3.2 Automatic pre-processing Pre-processing of data is an indispensable procedure before executing any type of data analysis. It conduces to the keeping and increase of data accuracy and reliability. Conventional pre-processing ranges from low level procedures, e.g. removing duplicate data sets in the sample or treating missing entries in the data sets, to ambitious ones like treating outliers or detecting redundant information in the data. Because of the fact that the users interested in the cause& effect analysis at steel production are mostly inexperienced in the application of data analysis techniques, the combination of different pre-processing actions in an automatic scheme will support users work and will reduce the risk of wrongly applied methods.

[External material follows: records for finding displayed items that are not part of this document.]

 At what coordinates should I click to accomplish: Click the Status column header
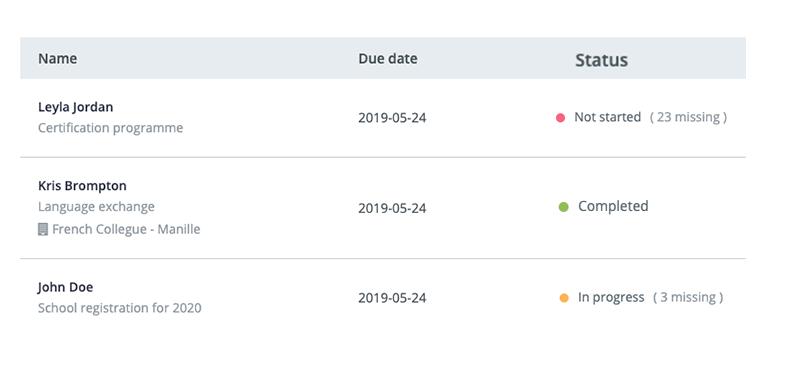pos(602,60)
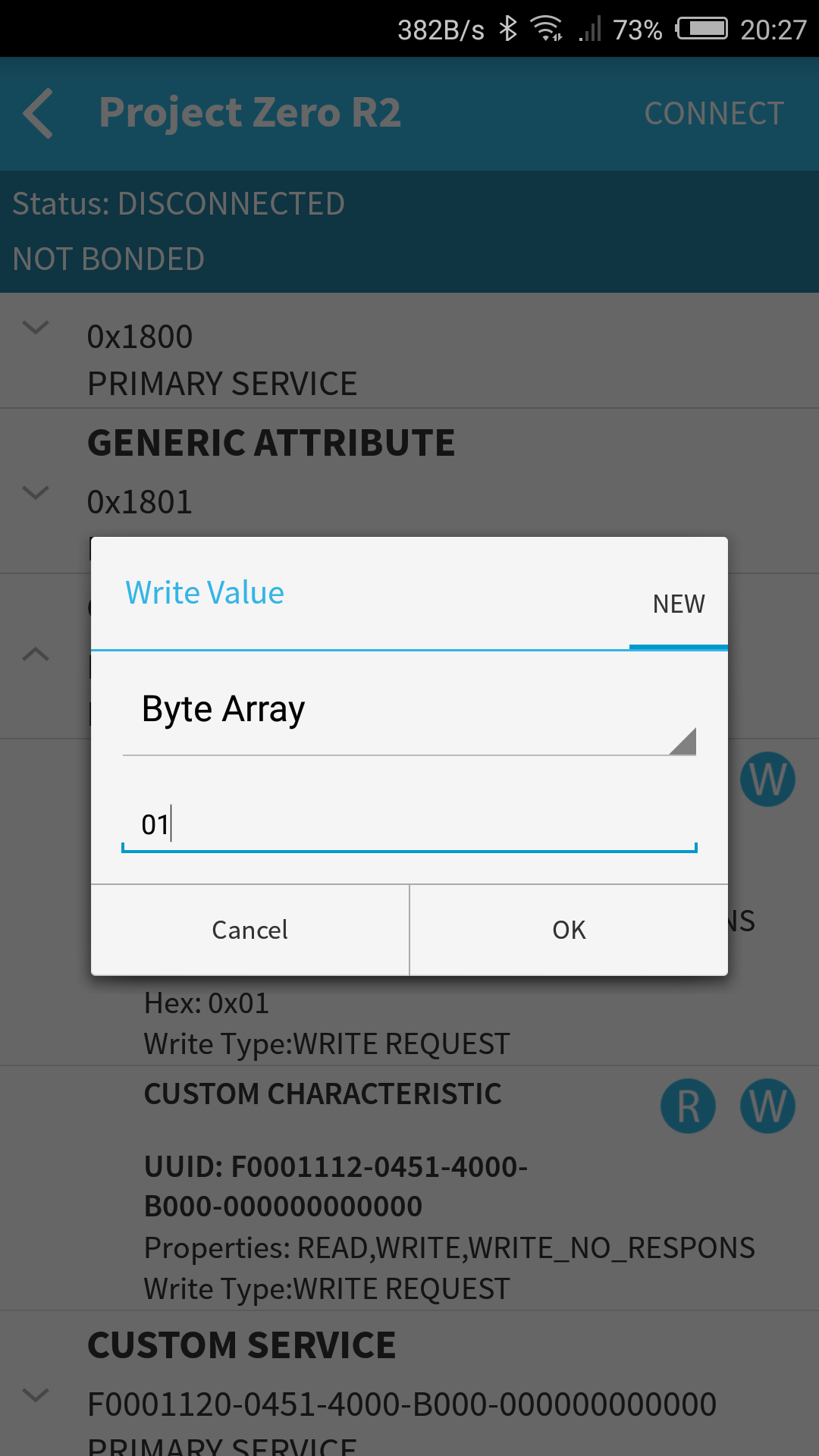The height and width of the screenshot is (1456, 819).
Task: Tap the W write icon beside the R icon
Action: (767, 1106)
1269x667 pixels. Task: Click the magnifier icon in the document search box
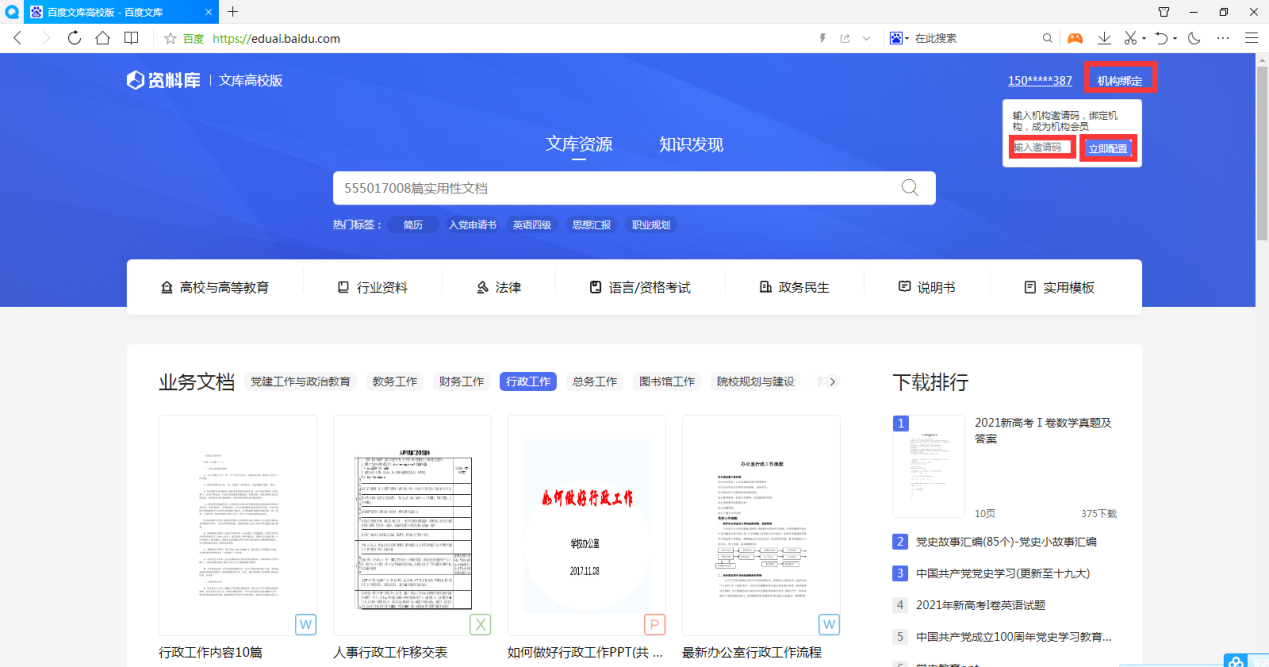point(909,188)
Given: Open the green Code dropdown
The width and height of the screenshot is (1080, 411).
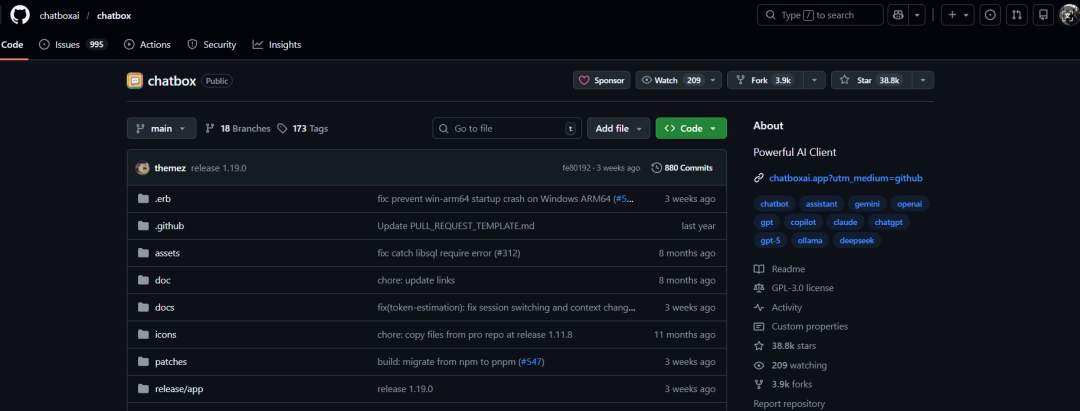Looking at the screenshot, I should 691,128.
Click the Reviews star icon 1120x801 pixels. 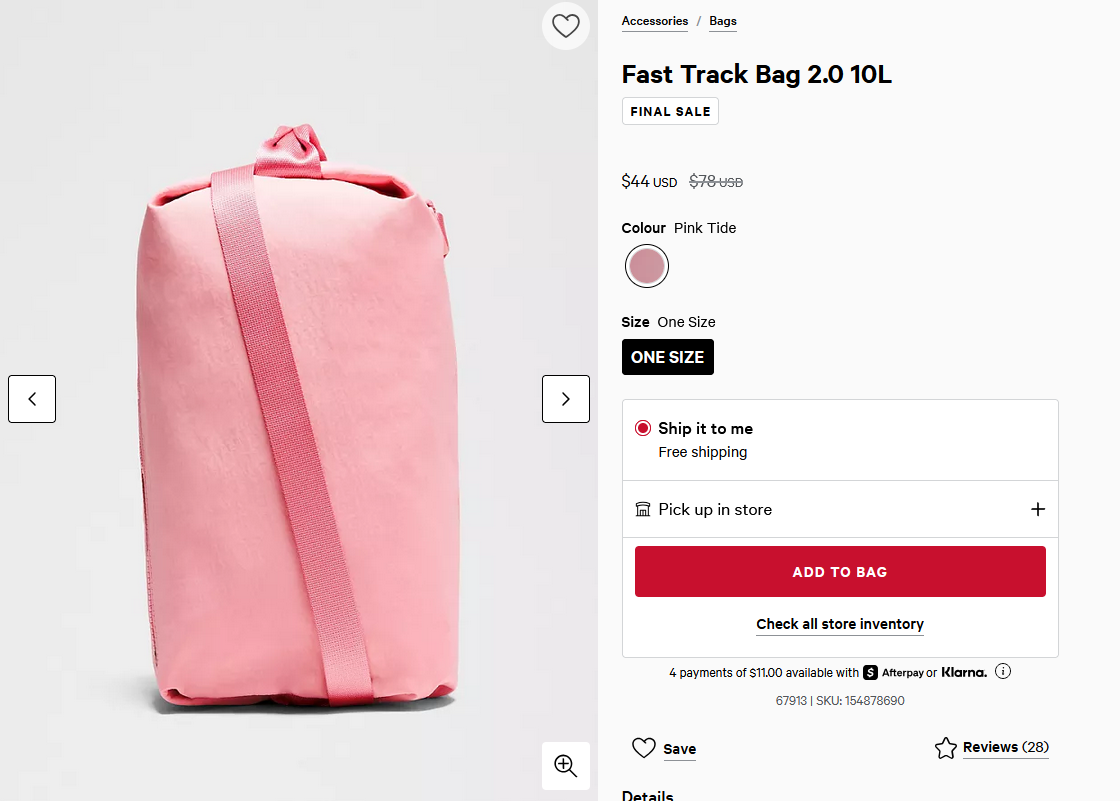[x=945, y=748]
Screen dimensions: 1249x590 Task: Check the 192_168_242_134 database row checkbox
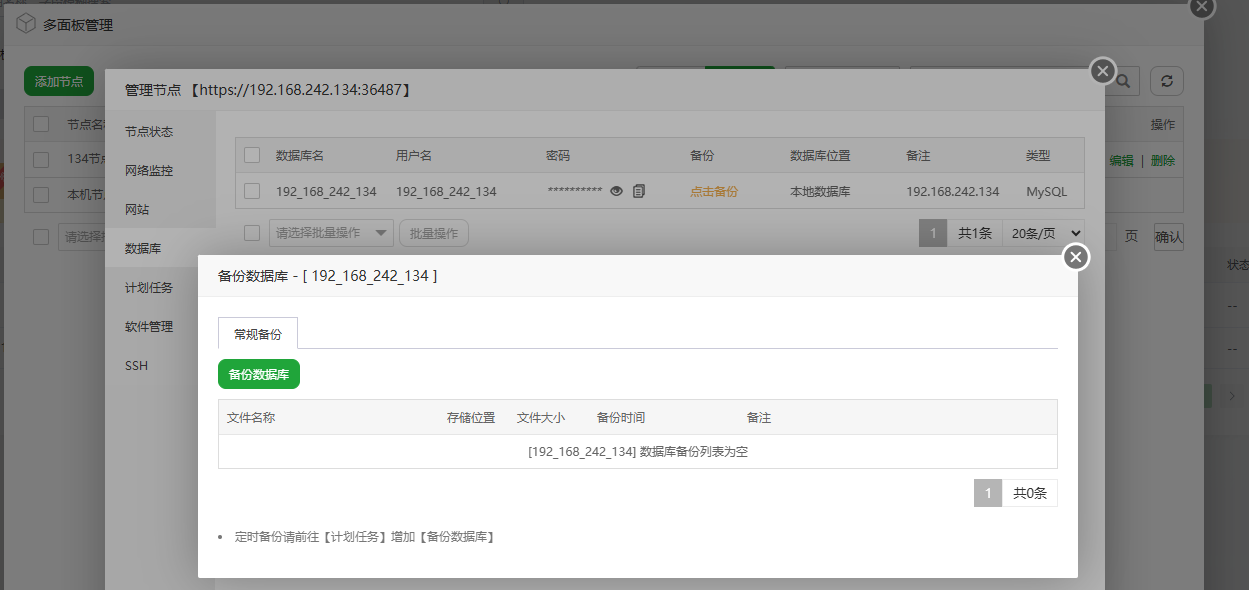tap(252, 191)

In preparation of the following Data Mining analysis the sample has to be examined and prepared concerning some special requirements of data mining methods. E.g. some approaches require a normal distributed input data sample to deliver accurate and reliable results. Other methods need a more or less uniform distribution of the output parameter to reach usable results. Therefore at the end of an automatic preprocessing scheme the data sample has to be examined concerning the type of distribution of the included input parameters to identify suitable data mining methods or to reject e.g. not-normal distributed parameters from the analysis, the distribution of the output variable.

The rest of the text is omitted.